When I finished up there, the boys were coming out. They were done. They were leaving. I was going to do half an hour on the bike, but I said, "You boys have inspired me. I'm going to leave, too. What are you going to do?"
"I don't know," said T.
"You want to go to lunch?"
It was decided. I hadn't eaten anything. This was a good idea.
We met at the restaurant. It was a place T and I go to often. The Shock Jock ran to the bathroom. The waitress came. We always get country girls, it seems, and they like us, T with his heavy hillbilly accent, me with my hillbilly ways. We kid, they laugh. We always order the same thing. When the Shock Jock came back, the waitress asked him what he would like. He had no idea. "Have they ordered. I haven't. . . uh. . . ." He was flustered. "I'll have the Reuben."
"And bring him a glass of water," T said nodding to me. "He doesn't drink enough water. That's why his lips are always chapped."
The waitress got the dig and belly laughed. "Old cock-breath here should know all about that," I wanted to say, but I had to wait until the waitress was gone.
When we were leaving the restaurant, I looked at my phone. I had a message from the cleaning crew. They were at my house. Had been for about forty minutes.
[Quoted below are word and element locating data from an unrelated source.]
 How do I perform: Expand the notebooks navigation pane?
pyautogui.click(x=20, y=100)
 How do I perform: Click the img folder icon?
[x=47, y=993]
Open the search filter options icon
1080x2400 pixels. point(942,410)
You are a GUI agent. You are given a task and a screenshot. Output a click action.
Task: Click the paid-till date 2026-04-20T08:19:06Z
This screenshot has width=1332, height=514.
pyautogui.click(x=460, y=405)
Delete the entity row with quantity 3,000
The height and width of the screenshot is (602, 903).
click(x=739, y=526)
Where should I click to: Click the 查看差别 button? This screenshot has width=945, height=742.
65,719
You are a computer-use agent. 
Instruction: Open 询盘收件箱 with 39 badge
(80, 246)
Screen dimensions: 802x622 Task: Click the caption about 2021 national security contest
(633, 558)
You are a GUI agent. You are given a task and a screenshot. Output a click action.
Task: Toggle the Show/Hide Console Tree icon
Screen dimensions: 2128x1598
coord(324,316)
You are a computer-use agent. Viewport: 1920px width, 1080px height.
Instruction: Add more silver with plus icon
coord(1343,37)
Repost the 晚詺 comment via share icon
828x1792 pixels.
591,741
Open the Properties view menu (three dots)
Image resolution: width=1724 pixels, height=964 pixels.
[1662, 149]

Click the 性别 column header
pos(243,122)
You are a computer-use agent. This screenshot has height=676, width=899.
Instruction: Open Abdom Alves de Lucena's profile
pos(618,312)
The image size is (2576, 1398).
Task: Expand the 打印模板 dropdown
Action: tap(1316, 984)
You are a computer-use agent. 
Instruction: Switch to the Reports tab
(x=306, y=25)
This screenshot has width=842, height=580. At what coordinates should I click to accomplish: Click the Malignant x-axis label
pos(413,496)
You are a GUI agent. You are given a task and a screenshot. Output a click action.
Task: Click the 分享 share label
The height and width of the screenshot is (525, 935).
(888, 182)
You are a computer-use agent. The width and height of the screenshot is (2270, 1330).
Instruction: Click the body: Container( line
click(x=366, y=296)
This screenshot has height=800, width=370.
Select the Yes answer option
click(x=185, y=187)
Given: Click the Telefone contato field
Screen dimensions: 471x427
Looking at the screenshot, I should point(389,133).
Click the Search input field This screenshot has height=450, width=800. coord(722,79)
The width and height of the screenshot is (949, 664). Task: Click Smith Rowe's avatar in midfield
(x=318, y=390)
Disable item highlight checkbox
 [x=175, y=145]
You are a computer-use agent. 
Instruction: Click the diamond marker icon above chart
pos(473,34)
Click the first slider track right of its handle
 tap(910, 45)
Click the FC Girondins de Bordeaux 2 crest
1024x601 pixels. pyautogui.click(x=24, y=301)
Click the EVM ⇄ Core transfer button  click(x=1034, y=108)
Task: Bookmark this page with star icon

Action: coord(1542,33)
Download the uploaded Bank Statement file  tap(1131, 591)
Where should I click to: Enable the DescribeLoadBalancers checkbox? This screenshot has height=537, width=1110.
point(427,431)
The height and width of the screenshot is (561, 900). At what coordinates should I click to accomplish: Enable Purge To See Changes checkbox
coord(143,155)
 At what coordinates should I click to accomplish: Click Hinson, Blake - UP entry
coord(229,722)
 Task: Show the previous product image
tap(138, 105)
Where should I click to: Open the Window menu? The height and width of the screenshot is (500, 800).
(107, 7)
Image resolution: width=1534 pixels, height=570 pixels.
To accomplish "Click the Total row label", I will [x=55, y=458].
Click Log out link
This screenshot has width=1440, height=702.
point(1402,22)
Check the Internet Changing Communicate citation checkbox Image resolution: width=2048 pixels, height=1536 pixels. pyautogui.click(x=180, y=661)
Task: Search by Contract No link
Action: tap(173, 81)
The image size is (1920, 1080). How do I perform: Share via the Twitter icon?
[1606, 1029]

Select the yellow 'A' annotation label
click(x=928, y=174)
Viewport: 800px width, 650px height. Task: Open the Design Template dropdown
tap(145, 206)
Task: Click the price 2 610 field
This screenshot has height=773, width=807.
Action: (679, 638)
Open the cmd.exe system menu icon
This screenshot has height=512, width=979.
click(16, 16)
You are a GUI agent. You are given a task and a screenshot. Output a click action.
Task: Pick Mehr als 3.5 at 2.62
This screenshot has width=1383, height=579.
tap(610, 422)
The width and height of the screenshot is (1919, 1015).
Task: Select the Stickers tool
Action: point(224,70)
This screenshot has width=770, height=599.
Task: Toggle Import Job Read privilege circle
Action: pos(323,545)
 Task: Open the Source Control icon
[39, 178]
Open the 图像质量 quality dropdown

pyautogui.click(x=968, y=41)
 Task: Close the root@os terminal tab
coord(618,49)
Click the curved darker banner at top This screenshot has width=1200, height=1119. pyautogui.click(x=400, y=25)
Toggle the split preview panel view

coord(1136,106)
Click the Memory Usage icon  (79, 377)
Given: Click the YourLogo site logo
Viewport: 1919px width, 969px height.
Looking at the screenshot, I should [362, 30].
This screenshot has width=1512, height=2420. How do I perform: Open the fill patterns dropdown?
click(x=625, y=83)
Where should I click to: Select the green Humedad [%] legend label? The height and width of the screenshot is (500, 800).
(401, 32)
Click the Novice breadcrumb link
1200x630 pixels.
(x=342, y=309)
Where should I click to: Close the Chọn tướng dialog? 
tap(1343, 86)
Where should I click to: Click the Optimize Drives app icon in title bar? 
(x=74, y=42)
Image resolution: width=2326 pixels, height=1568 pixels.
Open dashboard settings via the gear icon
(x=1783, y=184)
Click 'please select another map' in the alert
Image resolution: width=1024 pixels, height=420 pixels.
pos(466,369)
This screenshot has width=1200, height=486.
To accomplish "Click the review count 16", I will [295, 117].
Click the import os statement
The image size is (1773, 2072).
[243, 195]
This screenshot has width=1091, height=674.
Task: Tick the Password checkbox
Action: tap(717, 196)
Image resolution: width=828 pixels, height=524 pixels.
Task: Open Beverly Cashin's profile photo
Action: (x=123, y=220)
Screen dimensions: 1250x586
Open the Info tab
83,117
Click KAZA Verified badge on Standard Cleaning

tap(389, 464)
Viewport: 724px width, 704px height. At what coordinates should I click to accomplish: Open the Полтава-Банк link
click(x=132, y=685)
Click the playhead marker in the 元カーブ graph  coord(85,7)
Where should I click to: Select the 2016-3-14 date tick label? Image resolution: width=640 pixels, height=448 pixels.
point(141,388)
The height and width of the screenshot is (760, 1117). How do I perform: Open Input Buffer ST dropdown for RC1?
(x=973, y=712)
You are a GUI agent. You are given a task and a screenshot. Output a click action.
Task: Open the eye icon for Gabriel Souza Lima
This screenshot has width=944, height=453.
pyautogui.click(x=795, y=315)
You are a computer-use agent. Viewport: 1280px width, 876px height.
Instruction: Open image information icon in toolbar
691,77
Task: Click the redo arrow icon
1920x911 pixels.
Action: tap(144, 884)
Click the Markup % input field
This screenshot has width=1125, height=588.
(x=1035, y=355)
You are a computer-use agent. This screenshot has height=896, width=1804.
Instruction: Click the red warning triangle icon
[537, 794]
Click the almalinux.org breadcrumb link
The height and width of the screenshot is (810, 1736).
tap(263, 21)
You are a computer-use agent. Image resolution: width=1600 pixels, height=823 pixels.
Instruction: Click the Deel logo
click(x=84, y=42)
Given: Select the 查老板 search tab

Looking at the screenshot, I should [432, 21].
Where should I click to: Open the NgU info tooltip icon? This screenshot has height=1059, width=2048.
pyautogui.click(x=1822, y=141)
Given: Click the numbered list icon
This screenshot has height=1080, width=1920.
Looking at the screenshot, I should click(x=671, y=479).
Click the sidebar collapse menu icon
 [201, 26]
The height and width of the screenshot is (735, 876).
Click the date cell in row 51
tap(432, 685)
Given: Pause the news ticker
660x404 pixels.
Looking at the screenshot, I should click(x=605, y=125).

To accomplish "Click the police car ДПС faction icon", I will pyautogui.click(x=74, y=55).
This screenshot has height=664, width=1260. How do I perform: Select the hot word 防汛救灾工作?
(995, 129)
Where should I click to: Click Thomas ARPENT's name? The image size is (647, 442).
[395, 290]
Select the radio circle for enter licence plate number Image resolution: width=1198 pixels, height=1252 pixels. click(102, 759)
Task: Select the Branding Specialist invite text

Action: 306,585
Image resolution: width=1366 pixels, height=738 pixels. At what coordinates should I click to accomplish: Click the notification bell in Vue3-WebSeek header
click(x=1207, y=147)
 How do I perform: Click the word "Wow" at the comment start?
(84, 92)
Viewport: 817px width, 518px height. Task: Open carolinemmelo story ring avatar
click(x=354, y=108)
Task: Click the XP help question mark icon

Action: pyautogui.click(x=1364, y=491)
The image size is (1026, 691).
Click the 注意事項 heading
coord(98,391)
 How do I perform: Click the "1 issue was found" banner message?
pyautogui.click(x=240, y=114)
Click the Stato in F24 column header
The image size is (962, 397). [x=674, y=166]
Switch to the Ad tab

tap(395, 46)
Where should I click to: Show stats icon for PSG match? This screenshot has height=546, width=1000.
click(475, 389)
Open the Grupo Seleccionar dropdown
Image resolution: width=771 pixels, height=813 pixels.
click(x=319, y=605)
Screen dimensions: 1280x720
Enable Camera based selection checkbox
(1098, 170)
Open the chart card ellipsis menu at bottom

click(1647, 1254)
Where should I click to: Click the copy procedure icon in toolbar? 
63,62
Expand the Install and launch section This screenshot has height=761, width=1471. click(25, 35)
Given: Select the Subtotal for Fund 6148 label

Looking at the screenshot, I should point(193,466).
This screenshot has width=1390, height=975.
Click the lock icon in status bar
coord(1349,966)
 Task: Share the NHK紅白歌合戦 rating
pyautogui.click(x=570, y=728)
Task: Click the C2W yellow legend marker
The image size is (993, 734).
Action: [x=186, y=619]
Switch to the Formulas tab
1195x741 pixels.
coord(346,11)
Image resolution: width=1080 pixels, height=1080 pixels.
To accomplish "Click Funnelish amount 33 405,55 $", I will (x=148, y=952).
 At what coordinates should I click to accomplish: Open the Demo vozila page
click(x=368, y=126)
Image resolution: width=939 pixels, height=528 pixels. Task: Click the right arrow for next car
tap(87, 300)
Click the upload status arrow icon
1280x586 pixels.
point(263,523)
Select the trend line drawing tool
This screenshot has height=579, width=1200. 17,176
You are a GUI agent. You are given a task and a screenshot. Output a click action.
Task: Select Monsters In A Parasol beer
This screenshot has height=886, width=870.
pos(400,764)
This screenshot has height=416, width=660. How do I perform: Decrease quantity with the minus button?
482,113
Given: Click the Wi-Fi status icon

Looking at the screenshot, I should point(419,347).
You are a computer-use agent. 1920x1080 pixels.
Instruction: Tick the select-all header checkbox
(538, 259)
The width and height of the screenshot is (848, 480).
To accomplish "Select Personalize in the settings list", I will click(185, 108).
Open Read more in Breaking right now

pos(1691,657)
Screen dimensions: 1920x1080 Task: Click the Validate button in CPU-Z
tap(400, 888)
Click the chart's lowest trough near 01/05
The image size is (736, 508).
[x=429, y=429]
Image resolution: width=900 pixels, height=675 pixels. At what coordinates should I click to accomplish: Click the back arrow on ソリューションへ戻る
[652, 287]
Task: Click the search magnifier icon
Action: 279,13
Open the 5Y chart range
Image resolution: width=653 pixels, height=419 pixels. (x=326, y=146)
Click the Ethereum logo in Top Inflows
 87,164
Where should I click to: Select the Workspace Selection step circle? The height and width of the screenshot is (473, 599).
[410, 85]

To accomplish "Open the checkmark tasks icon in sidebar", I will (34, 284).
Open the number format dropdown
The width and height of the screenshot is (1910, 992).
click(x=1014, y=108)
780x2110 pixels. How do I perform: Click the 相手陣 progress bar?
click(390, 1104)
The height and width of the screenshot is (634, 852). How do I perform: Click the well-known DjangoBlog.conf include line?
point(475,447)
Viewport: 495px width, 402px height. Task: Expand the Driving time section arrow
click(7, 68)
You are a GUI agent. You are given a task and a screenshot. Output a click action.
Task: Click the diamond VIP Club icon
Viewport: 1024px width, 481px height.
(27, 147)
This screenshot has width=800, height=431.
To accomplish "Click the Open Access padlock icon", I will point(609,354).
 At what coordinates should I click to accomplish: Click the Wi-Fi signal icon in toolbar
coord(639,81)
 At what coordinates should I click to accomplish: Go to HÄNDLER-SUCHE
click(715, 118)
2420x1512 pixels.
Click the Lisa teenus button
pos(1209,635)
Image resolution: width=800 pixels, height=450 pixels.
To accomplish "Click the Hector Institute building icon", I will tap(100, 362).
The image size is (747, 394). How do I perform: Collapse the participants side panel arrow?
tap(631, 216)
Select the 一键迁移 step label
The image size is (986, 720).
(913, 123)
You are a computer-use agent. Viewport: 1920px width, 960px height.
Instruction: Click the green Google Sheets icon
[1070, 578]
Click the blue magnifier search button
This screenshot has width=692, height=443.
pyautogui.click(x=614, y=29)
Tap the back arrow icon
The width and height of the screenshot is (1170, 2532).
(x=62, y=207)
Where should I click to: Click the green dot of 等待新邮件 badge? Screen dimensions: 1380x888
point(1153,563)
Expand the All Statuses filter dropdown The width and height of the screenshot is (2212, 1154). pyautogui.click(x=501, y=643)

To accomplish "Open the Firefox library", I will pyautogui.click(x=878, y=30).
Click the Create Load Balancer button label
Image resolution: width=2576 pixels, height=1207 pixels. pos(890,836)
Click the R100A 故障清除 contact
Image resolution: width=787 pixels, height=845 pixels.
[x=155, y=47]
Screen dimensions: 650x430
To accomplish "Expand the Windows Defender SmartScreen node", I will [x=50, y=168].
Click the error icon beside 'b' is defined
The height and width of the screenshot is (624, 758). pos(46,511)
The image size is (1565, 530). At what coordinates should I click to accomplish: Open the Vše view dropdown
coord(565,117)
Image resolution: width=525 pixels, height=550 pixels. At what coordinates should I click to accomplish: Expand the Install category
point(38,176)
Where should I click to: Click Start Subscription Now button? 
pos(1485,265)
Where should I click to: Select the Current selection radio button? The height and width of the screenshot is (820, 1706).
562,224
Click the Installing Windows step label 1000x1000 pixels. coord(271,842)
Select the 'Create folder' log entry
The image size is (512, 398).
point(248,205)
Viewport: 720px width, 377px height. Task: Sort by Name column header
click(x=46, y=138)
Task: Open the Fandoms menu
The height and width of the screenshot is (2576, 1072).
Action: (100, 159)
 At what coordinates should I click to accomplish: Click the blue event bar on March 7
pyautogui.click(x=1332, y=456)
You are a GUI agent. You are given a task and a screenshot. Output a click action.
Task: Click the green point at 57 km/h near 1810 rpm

O.K. I'd run some errands. Got gas. Went to the grocers and got a ton of vegetables for grilling. Tofu. Emergenc-C. Wine. Beer. I looked at the time. I'd drive to my house. If they were still there, I'd run some more errands.
They had finished and were gone. I walked into a house that sparkled. How do they do it?
That night, I did three loads of laundry. It had been a day. Things seemed to have come together. I had The Wisdom.
But there is much more to do. Much. I need to channel my inner Doolard and get to work. But I don't really have an inner Doolard. What I have is a charming, lazy Bohemian. I was verified as "charming" by a woman at the Y earlier. "Charming and intelligent," she said to Tennessee. She didn't say anything about my good looks. Oh well. There's a little more of The Wisdom. I had to remind myself that I just don't care.
I just got a text from Red. It is four in the morning there. She is still celebrating her birthday. She wants me to come out to L.A. Her girlfriend, the one she brought to my house a few months ago, is staying with her for awhile. She needs me to come out and celebrate with them. Should I let her know that terrifies me? I don't party like they do. I'm good for an hour, maybe two, but they are maniacs. Still, I have a place to stay in L.A. if I want. I guess it's because I'm charming.
The sun is up. Another few days of intermittent rain ahead. It is alright. The world turns green and begins to grow. I must make choices and decide upon my day. And I will. Right after I make some heavy whole grain avocado toast.